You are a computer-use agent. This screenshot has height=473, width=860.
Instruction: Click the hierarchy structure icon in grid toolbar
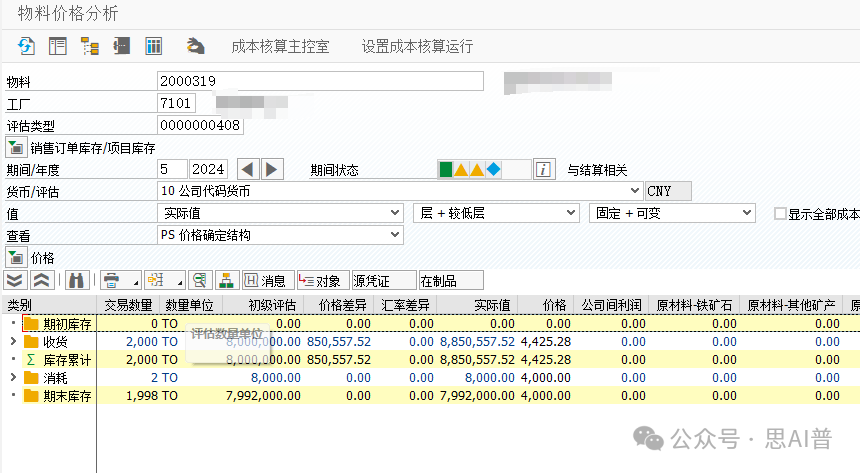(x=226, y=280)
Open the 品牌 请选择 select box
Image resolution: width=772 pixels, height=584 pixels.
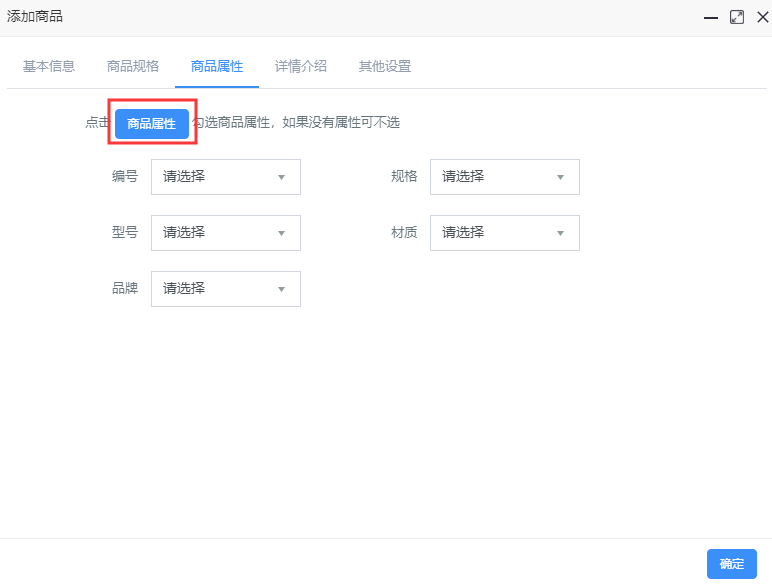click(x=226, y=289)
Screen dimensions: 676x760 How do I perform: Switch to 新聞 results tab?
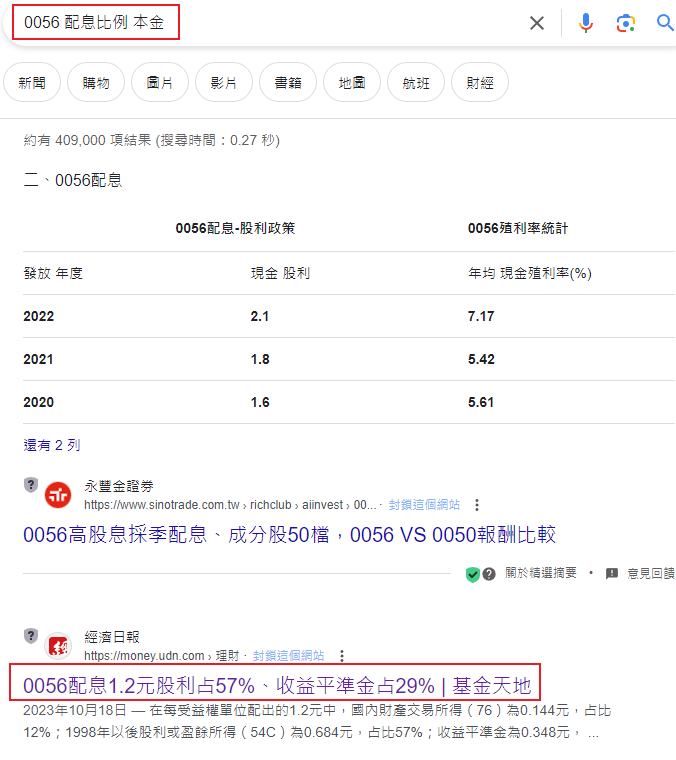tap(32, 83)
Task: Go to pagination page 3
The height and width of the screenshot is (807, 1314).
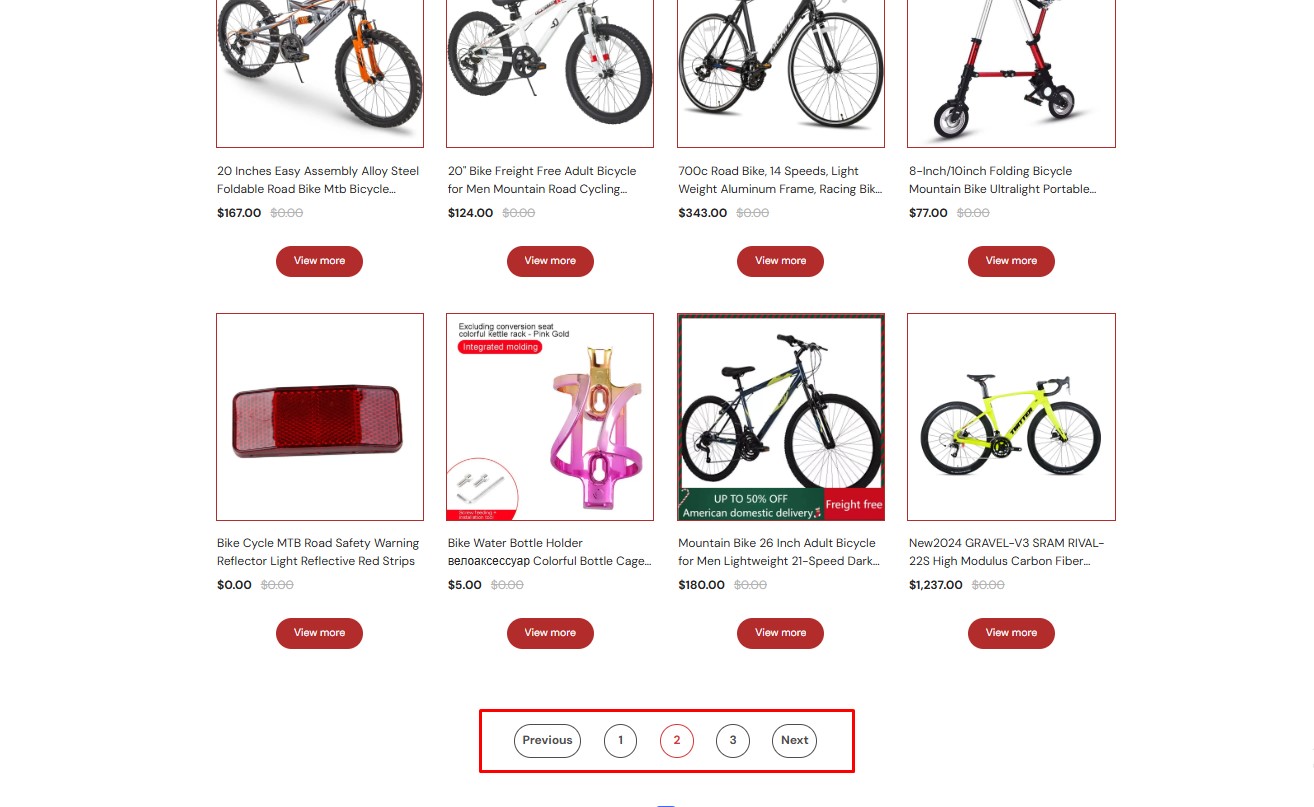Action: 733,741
--
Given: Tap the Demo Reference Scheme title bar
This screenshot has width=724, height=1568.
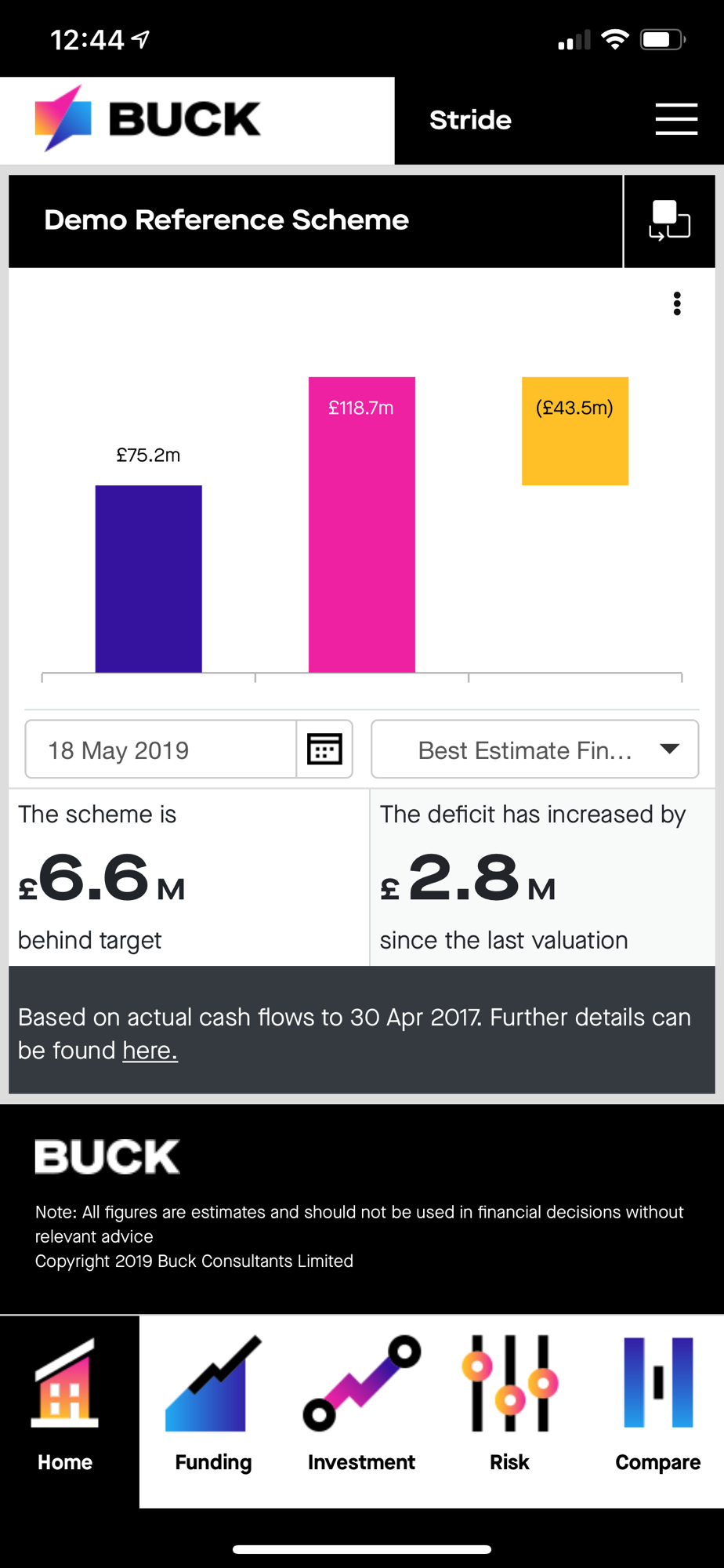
--
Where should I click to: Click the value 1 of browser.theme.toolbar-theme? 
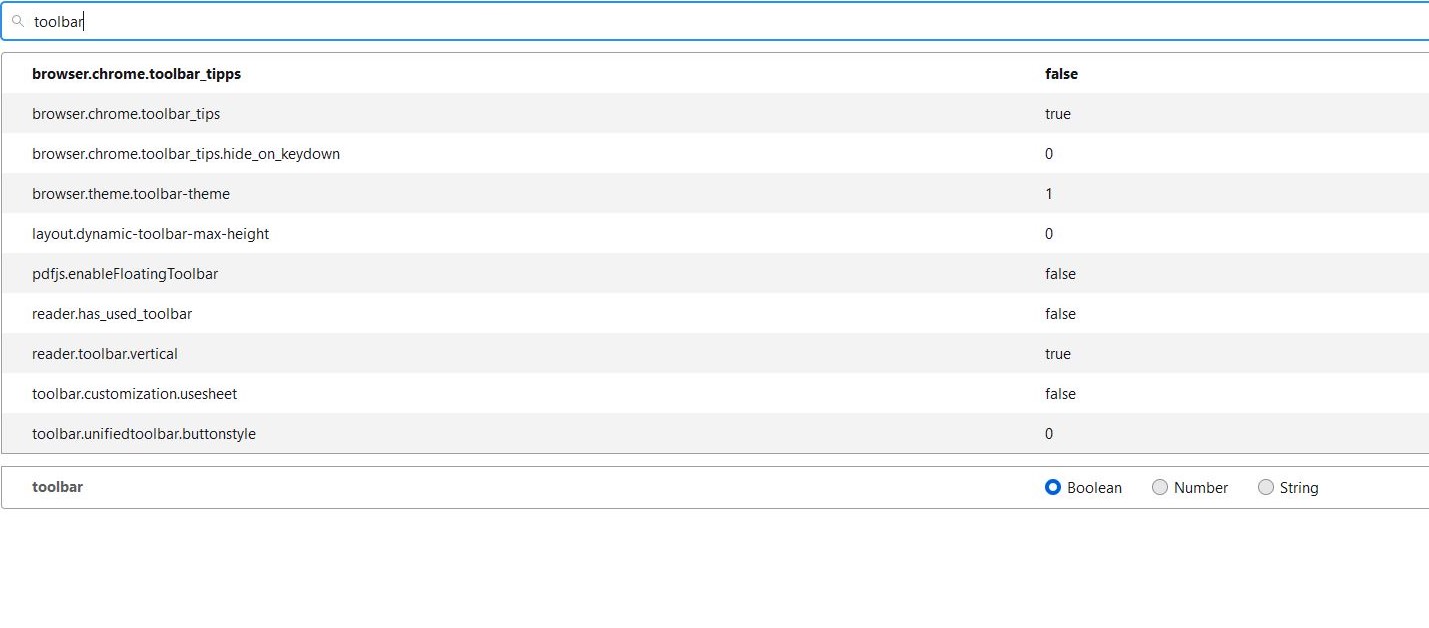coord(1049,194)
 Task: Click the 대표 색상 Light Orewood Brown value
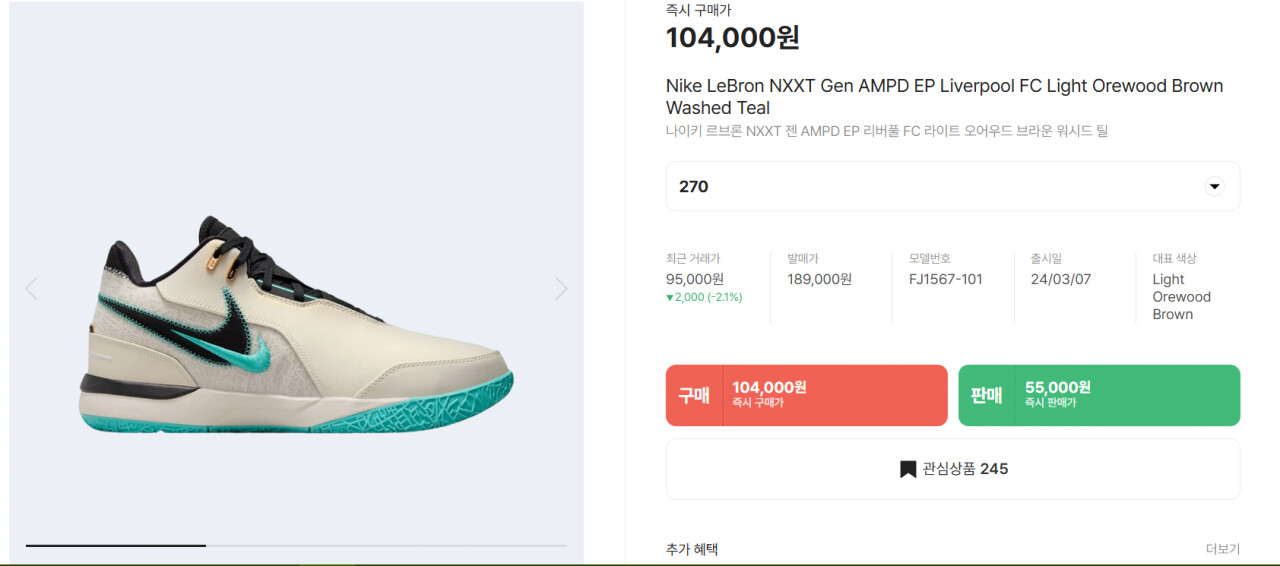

ASSIGNED TASK
Provide the count of lines in the records above that hold the word "This", with no other text.

THE ANSWER
2